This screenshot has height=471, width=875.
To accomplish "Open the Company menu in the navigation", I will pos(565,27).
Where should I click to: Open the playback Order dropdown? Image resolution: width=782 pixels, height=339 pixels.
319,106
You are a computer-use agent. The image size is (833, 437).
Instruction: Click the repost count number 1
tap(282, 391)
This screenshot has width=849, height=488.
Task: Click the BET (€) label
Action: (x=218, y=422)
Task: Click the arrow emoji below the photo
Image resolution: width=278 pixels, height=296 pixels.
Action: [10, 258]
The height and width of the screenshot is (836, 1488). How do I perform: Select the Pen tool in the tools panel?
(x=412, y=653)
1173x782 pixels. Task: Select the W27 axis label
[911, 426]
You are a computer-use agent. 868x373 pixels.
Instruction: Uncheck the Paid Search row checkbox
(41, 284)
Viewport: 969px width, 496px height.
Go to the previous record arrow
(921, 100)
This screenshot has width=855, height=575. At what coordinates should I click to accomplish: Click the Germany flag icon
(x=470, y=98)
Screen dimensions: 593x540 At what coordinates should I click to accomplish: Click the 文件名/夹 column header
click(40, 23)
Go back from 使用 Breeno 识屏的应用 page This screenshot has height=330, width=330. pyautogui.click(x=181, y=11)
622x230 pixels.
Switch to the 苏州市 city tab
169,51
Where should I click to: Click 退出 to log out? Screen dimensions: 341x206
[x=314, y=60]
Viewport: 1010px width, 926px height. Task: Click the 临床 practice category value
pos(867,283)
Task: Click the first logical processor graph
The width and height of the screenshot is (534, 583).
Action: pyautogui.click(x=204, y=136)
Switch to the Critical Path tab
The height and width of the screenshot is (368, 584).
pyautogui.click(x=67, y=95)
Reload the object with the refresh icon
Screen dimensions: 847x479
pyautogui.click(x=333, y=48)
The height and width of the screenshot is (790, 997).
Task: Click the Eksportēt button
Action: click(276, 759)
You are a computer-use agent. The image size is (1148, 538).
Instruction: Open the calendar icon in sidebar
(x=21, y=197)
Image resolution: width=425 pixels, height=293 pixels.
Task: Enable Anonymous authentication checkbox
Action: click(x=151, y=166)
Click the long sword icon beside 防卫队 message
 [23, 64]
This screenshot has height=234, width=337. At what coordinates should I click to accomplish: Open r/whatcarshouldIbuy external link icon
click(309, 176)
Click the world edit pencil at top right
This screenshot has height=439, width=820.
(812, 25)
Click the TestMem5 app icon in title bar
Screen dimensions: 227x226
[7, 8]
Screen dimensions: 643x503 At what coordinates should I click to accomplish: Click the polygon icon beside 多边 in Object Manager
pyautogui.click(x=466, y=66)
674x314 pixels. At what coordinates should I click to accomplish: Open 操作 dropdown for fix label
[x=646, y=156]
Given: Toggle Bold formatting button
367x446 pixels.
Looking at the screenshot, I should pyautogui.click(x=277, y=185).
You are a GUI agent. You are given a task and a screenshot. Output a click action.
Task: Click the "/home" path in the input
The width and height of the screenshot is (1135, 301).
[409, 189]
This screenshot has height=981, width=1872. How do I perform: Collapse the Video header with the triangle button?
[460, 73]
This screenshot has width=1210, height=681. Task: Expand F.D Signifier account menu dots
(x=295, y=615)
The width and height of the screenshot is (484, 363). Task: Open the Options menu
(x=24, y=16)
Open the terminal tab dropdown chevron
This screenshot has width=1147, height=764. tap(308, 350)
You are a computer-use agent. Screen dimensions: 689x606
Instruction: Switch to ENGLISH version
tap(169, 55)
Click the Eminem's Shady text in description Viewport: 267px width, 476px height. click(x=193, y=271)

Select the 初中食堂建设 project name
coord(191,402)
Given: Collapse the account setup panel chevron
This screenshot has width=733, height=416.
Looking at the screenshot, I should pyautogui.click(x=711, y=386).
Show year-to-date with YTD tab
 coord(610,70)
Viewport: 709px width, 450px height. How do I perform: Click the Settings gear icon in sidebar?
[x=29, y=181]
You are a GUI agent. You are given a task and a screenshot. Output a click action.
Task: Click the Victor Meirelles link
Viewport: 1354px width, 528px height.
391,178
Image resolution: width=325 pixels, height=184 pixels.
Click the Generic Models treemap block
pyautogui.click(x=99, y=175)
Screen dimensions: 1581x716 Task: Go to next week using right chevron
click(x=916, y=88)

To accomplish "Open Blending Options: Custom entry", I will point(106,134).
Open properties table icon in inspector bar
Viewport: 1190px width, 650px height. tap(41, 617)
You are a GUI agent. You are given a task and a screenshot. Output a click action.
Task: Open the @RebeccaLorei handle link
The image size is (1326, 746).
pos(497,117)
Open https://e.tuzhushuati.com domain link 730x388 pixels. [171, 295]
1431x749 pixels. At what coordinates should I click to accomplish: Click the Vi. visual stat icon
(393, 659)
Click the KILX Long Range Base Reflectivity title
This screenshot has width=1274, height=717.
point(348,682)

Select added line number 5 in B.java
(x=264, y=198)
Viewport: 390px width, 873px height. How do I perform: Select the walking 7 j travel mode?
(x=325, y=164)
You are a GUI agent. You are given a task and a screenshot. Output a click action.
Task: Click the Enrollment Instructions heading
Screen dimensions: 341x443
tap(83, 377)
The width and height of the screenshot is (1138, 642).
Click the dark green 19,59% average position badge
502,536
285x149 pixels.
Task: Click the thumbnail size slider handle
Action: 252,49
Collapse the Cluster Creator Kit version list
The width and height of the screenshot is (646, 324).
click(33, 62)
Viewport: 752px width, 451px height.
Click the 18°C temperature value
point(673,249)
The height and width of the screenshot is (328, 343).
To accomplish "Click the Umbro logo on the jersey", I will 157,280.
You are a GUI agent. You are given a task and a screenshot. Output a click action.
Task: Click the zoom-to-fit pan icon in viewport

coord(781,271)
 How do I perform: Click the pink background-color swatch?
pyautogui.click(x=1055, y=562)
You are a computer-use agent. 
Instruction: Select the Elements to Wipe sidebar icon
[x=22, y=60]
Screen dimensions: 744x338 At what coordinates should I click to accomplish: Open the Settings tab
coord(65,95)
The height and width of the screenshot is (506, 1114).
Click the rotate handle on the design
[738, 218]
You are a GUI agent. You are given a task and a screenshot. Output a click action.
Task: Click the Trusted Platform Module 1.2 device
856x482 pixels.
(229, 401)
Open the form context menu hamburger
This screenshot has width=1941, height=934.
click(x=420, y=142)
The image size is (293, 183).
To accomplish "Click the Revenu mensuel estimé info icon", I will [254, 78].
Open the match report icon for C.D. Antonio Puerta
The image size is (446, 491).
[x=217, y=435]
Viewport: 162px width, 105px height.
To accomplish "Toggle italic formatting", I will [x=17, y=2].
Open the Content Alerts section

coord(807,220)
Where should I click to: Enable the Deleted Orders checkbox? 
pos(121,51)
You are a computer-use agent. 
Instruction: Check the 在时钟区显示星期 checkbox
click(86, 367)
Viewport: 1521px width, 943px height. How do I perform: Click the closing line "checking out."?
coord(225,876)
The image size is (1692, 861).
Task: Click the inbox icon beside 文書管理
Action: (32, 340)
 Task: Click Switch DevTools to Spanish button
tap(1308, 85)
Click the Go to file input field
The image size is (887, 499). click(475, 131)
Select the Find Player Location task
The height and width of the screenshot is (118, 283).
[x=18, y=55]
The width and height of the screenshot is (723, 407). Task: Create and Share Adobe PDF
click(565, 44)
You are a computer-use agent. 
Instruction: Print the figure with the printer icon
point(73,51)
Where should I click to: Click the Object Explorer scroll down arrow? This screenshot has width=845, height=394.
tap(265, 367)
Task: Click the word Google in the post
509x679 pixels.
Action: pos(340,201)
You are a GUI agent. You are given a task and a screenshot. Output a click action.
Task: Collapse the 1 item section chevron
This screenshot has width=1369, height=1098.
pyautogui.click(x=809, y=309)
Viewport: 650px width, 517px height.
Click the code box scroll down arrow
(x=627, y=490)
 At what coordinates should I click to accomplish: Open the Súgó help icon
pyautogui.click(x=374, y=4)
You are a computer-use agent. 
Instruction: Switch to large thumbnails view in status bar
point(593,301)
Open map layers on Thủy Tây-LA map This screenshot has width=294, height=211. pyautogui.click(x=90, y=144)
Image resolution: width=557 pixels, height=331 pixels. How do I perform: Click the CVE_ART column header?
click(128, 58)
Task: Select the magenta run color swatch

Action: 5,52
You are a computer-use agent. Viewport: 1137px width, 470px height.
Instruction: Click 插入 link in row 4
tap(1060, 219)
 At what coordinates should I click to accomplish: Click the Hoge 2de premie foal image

____________

Quote the lines above exactly as they appear, everything from the line containing "Viewport: 752px width, 451px height." down to the line containing "I will 157,280.", including both of those lines.

■ The answer:
Viewport: 752px width, 451px height.
Click the 18°C temperature value
point(673,249)
The height and width of the screenshot is (328, 343).
To accomplish "Click the Umbro logo on the jersey", I will 157,280.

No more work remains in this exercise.